Instructions for the task: Only the pictures are to be dropped; return all other data below exactly.

◇ ◇ ◇ ◇ ◇ ◇ ◇

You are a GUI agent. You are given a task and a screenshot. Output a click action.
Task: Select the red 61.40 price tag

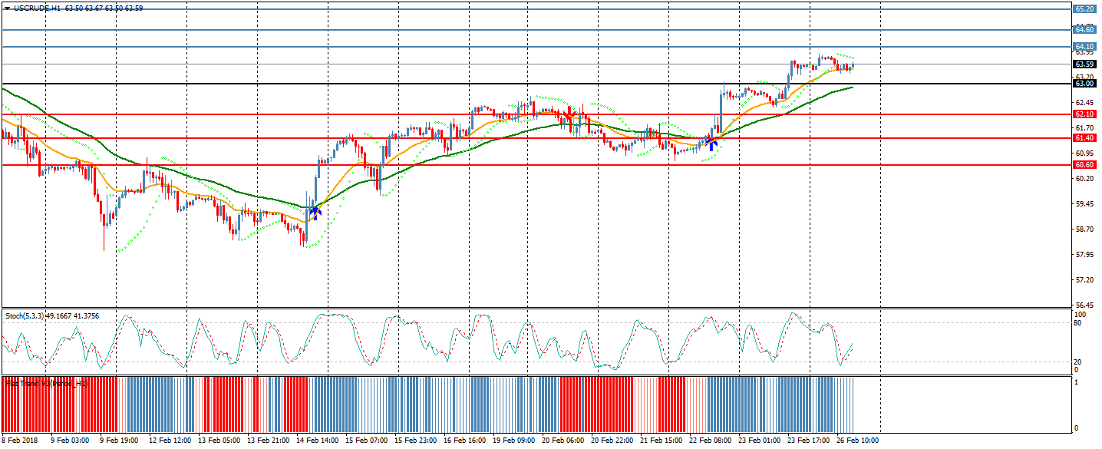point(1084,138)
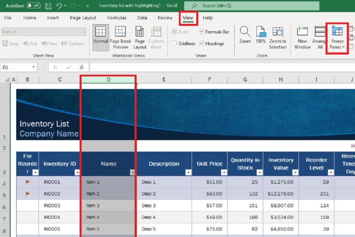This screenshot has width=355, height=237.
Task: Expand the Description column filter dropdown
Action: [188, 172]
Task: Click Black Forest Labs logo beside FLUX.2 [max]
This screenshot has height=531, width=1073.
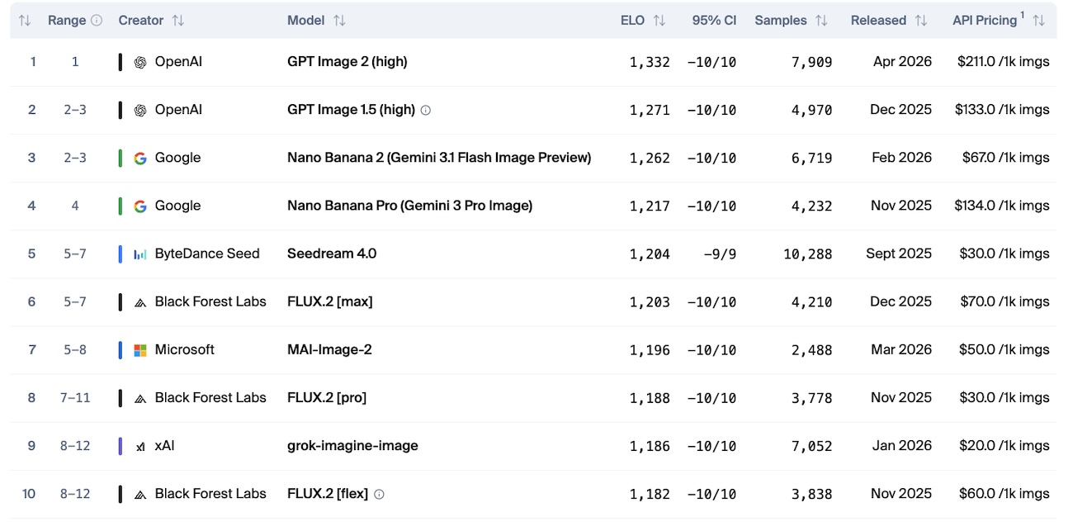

◇ ◇ ◇ ◇ ◇ ◇ ◇

Response area:
You are a GUI agent. You are given a task and a screenshot. Output a click action.
Task: Select the red 61.40 price tag

point(1084,138)
This screenshot has width=355, height=237.
Task: Expand the Description column filter dropdown
Action: [188, 172]
Task: Click Black Forest Labs logo beside FLUX.2 [max]
This screenshot has height=531, width=1073.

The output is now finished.